__Stored data__
********
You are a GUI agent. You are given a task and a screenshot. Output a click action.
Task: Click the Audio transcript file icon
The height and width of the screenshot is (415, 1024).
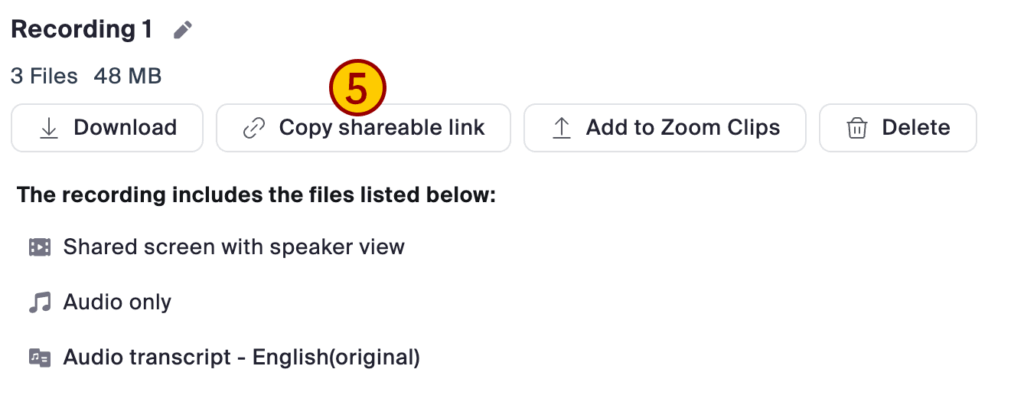click(x=40, y=357)
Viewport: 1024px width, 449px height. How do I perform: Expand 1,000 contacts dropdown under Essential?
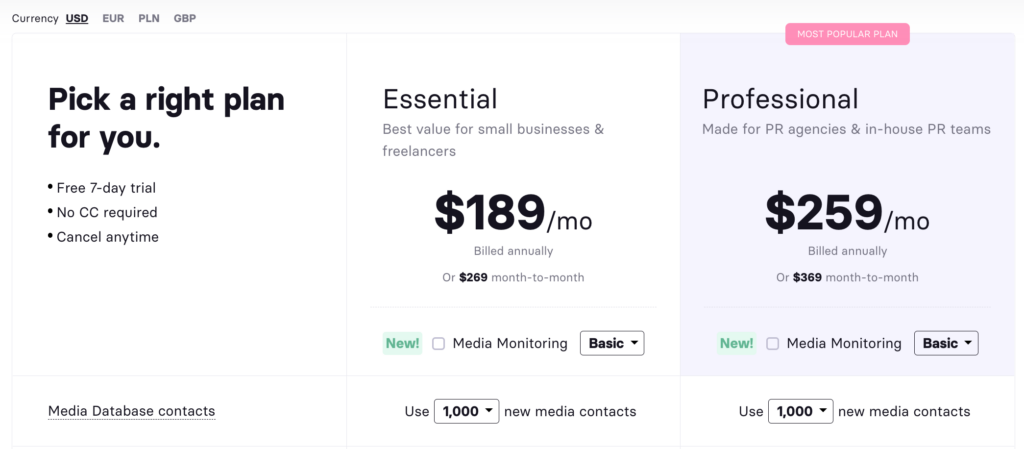(466, 411)
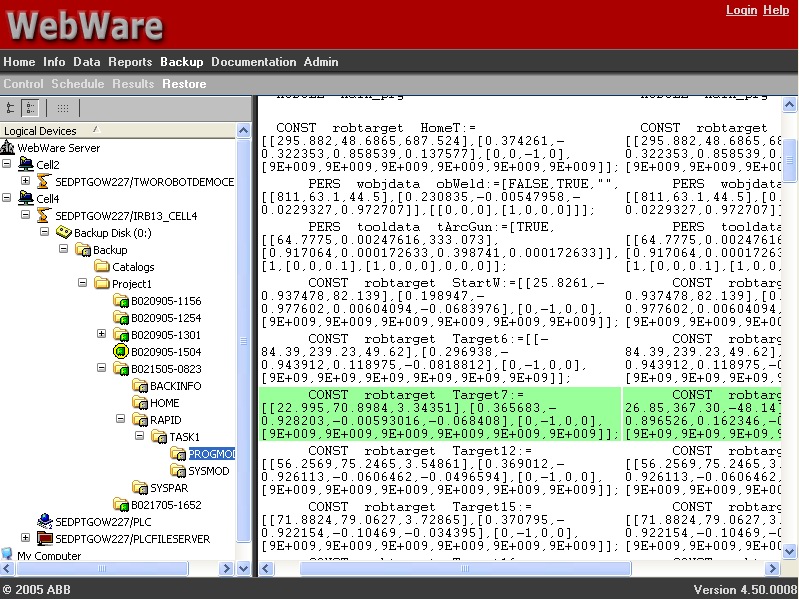
Task: Collapse the RAPID folder node
Action: [x=119, y=420]
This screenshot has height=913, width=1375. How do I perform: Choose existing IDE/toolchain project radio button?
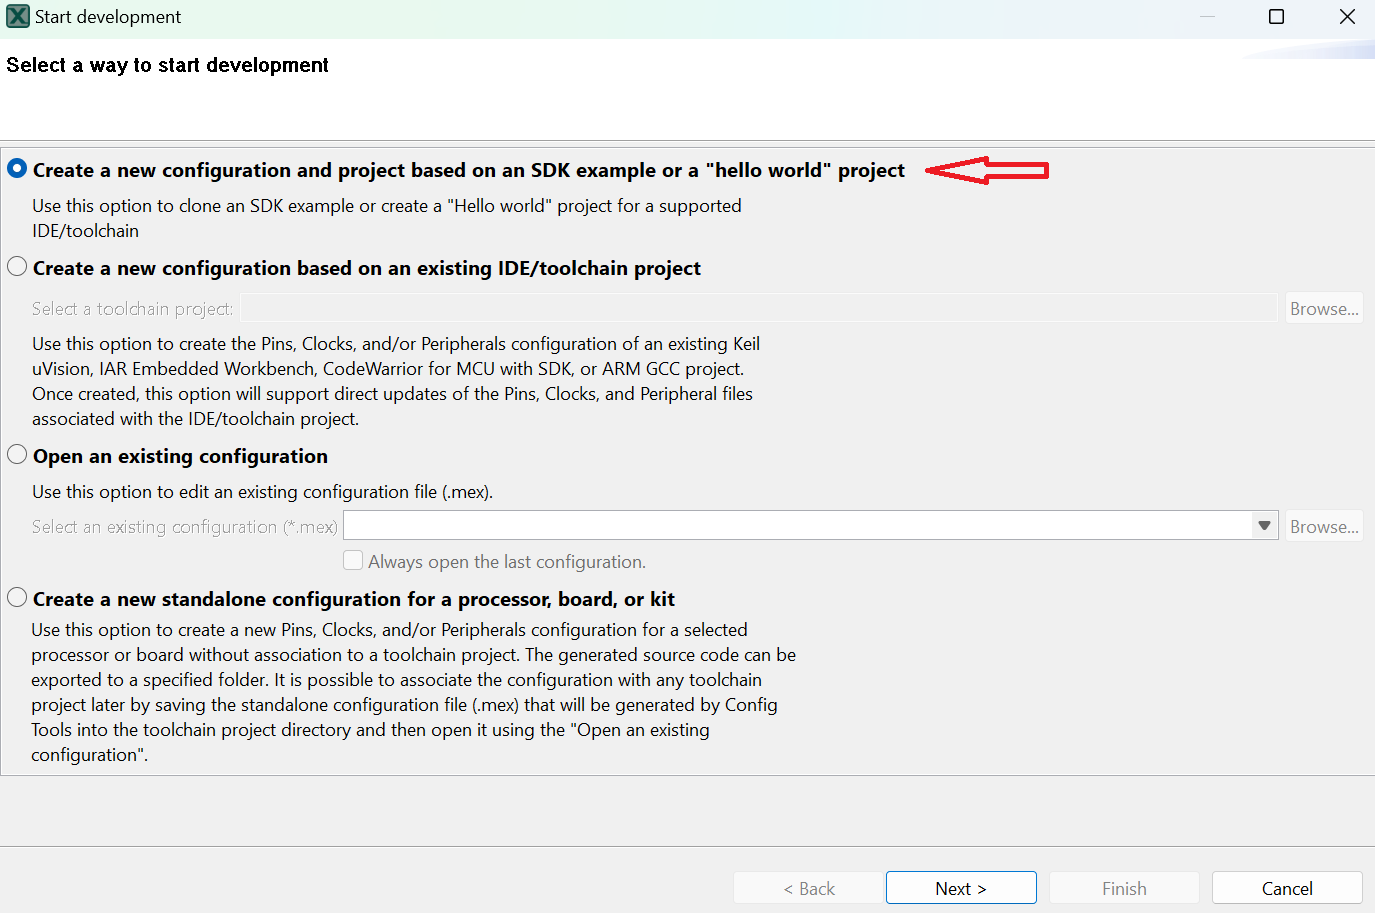17,267
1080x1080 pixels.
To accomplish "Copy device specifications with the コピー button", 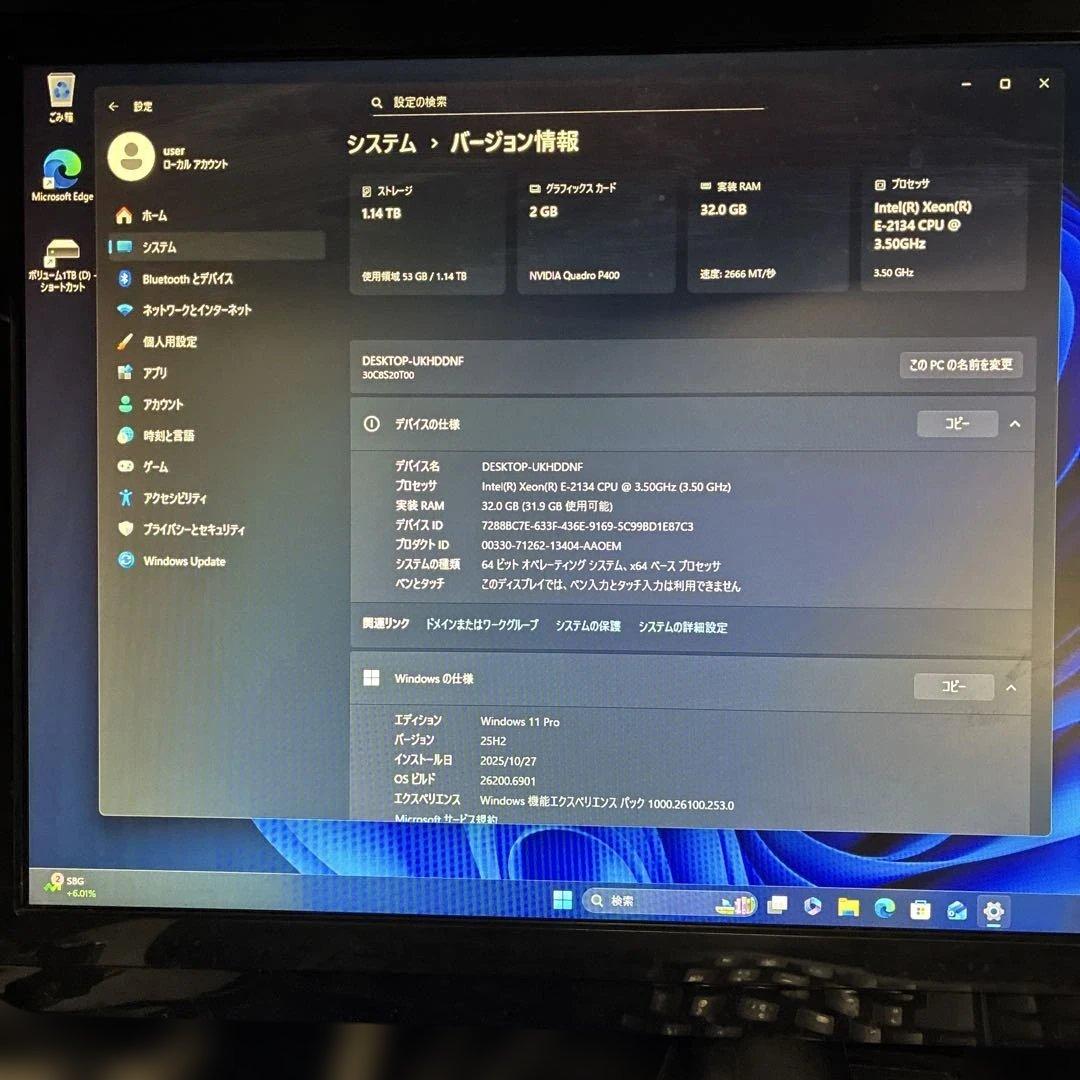I will [x=956, y=423].
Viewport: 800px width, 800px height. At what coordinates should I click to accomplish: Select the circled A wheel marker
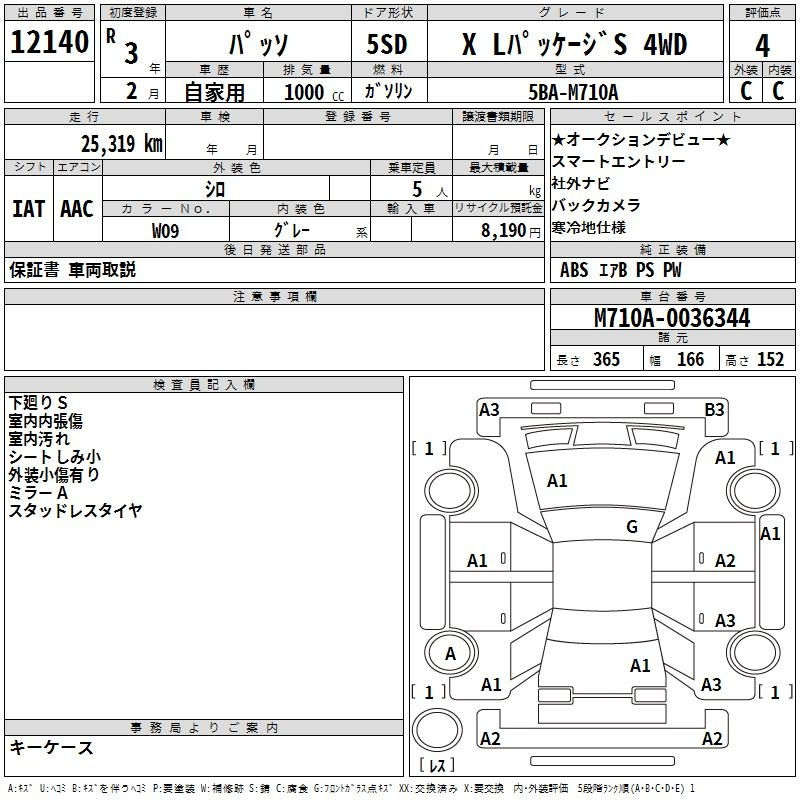pyautogui.click(x=450, y=654)
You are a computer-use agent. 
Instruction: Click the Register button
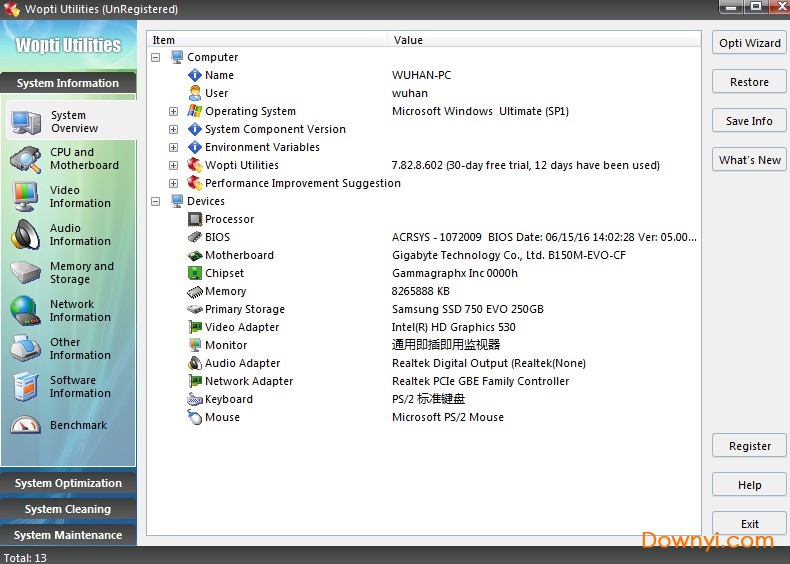(x=749, y=446)
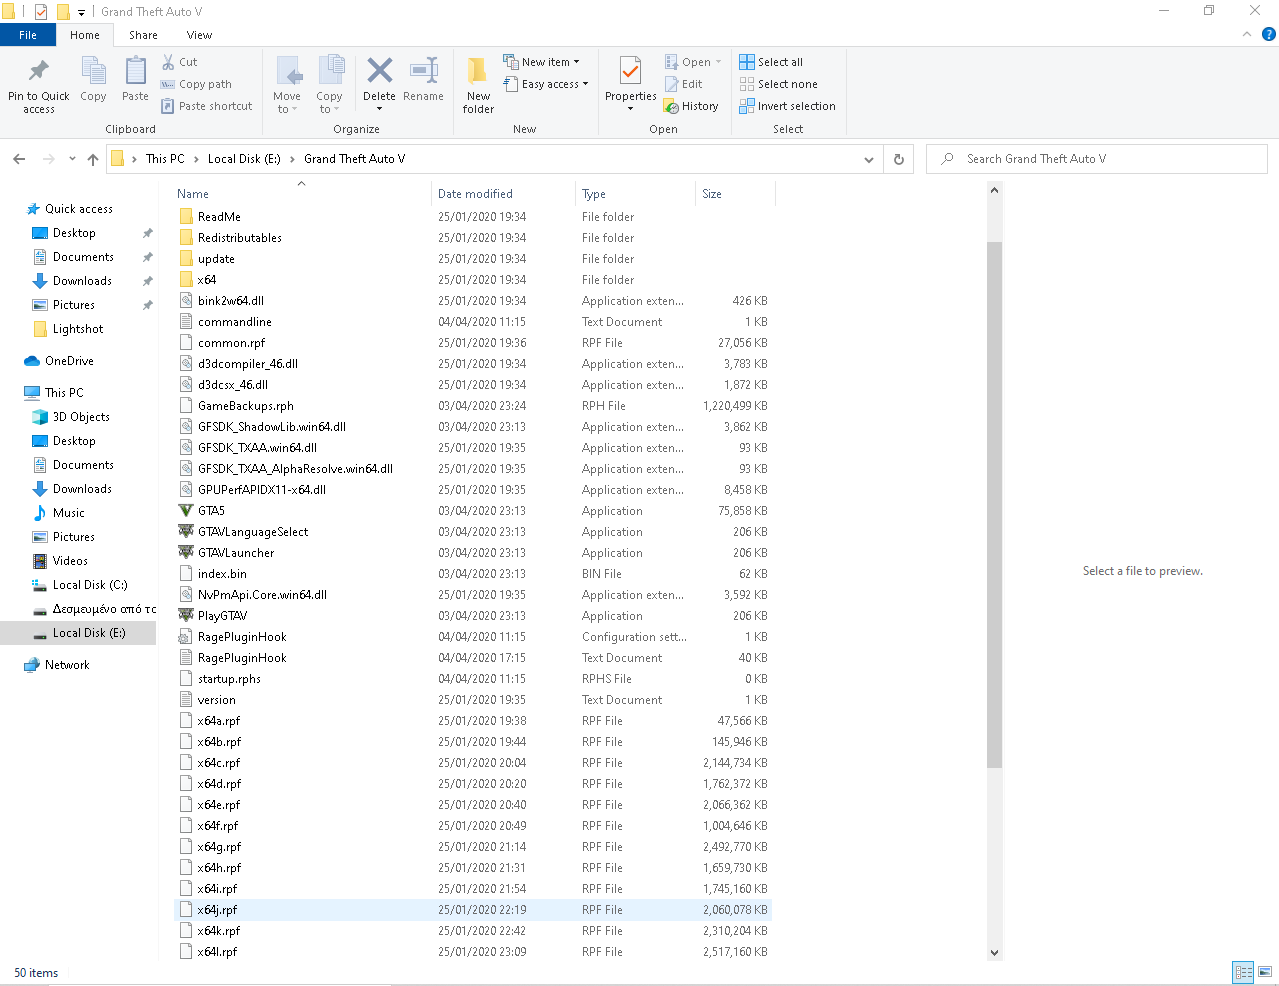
********
__INSTRUCTIONS TO FOLLOW__
The required result is an exact copy of the lines from the line containing "You are a computer-use agent." through the end of the entries, with every picture left out.

__TASK RESPONSE__
You are a computer-use agent. 
Instruction: Click the Register button
(x=749, y=446)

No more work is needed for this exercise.